Le Conseil national de l’habitat — instance consultative de tous les acteurs du logement, fonctionnaires du ministère, associations de locataires, promoteurs et agents immobiliers — s’est déroulé le jeudi 18 et vendredi 19 mars. Visiblement, les discours échangés lors de cet événement ont été houleux.
Une dizaine de projets de décret ont effectivement été étudiés. L’un d’entre eux, en application de la loi « énergie et climat » du 8 novembre 2019, a particulièrement soulevé des débats, sous la présidence de Mickaël Nogal, député de Haute-Garonne.
Ce projet prévoit pour chaque année, la transmission des fichiers sur les usagers du parc privé, locataires et propriétaires, bénéficiaires des aides au logement à l’ANAH. En effet, la Caisse nationale d’allocations familiales et la Mutuelle sociale agricole seraient désignées pour réaliser cette mission.

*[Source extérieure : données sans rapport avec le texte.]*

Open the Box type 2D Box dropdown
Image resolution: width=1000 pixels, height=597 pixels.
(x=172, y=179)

D’après la note de présentation de décret mentionné précédemment, ces informations seraient nécessaires pour « aider à la mise en œuvre de missions de service public réalisées par l’ANAH, identifier les logements susceptibles de bénéficier d’aides à l’amélioration qu’elle propose » aux ménages vivant dans des logements défavorisés. Elles seraient également utiles pour « mieux lutter contre la fraude en croisant les données issues de différents organismes ».

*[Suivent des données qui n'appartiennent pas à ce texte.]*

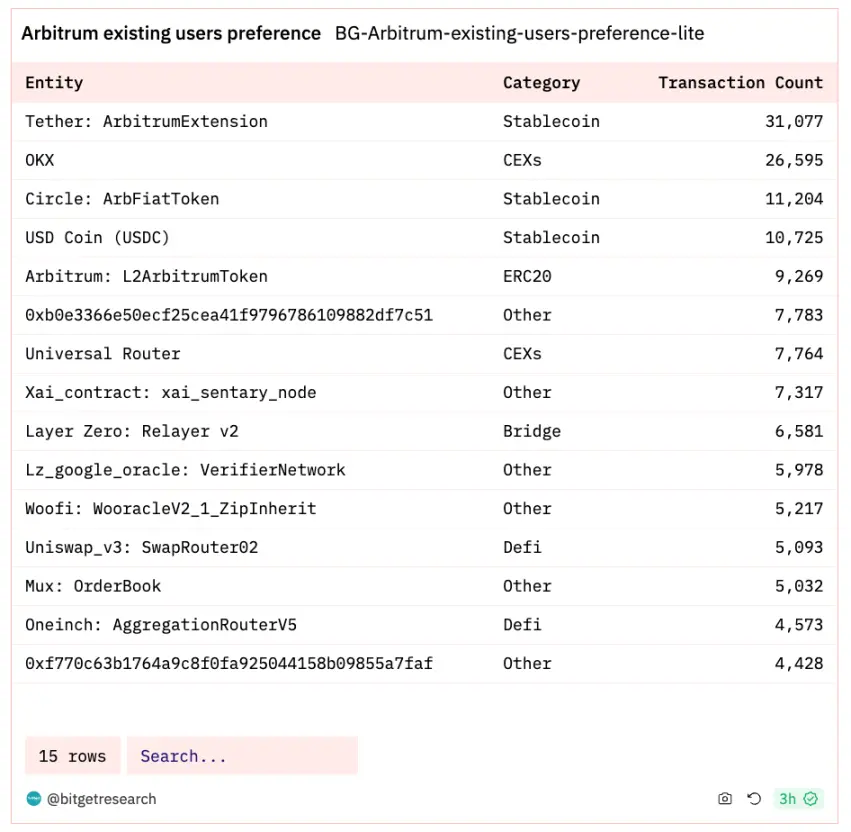Sort by the Category column header
This screenshot has width=851, height=832.
pos(541,83)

Selon l’explication de Guillaume Aichelmann, chargé de mission de l’association Consommation Logement Cadre de vie « Ce transfert massif d’informations, qui ne seront pas réservées aux seuls salariés de l’ANAH puisqu’elles peuvent être déléguées à des sociétés tierces, des sous-traitants, nous inquiète. Ce sont décidément toujours les pauvres que l’on contrôle ! Quant à la lutte contre la fraude, elle vise à nouveau les seuls ménages aidés alors qu’elle pourrait mieux exploiter, par exemple, les déclarations de revenus des bailleurs ».

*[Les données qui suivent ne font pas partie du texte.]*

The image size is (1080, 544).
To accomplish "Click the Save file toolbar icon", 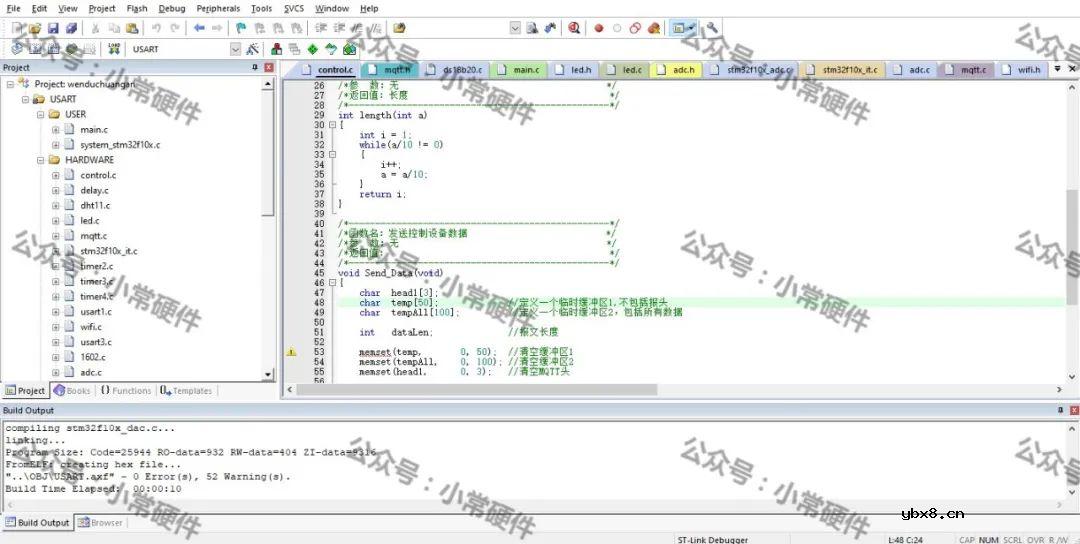I will [x=53, y=28].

M. Pelenc, membre du Conseil national de l’habitat, est apparemment d’accord sur la concrétisation du projet de décret. De ce fait, il estime : « En tant qu’opérateur, nous manquons toujours de données pour identifier les habitants qui ont besoin d’être aidés, explique Michel Pelenc, directeur général de Soliha, association qui, au nom de l’ANAH, démarche et conseille les ménages dans l’amélioration de leurs logements. Mais là, j’admets que le moyen est un peu disproportionné dans la mesure où le nombre de logements faisant l’objet d’une convention avec l’ANAH dépasse rarement les 10 000 par an, avec de très rares cas de fraude… On prend un marteau pour écraser une mouche ».